Dataset content:
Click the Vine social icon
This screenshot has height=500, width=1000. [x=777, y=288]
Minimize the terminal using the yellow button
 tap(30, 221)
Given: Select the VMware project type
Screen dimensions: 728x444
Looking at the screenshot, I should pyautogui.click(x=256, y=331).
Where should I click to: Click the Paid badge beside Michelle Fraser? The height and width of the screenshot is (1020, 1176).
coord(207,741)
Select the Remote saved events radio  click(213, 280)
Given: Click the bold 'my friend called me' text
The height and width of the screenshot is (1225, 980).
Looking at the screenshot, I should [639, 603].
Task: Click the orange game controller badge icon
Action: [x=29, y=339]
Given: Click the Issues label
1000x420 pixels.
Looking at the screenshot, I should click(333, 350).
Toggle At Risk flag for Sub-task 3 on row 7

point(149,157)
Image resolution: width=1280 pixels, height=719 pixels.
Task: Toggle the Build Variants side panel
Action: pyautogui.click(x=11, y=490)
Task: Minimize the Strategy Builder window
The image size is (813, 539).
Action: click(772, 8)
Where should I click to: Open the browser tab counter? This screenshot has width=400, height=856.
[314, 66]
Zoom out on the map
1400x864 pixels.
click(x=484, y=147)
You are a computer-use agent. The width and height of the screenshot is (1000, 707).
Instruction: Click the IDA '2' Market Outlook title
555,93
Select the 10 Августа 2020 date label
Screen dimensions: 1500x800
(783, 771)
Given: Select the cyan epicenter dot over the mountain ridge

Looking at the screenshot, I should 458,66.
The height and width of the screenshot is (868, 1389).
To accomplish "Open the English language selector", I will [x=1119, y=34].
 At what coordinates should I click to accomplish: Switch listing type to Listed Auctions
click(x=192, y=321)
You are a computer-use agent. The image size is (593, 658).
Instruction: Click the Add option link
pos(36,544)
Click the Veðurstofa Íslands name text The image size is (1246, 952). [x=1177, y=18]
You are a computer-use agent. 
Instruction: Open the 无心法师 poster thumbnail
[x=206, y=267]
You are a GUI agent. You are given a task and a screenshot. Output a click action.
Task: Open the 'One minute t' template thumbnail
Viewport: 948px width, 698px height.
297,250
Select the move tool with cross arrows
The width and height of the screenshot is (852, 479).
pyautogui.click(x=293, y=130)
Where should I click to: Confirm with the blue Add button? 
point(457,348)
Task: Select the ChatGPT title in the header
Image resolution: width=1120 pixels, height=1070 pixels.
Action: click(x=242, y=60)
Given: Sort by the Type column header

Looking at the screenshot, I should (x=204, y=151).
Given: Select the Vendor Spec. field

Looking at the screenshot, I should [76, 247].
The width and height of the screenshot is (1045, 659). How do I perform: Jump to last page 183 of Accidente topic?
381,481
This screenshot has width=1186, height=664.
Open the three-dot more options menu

Work instructions:
From the first line of the records above to the line that contains "Select the Remote", quote each line exactly.

Finished task:
Click the Vine social icon
This screenshot has height=500, width=1000. [x=777, y=288]
Minimize the terminal using the yellow button
 tap(30, 221)
Given: Select the VMware project type
Screen dimensions: 728x444
Looking at the screenshot, I should pyautogui.click(x=256, y=331).
Where should I click to: Click the Paid badge beside Michelle Fraser? The height and width of the screenshot is (1020, 1176).
coord(207,741)
Select the Remote saved events radio  click(213, 280)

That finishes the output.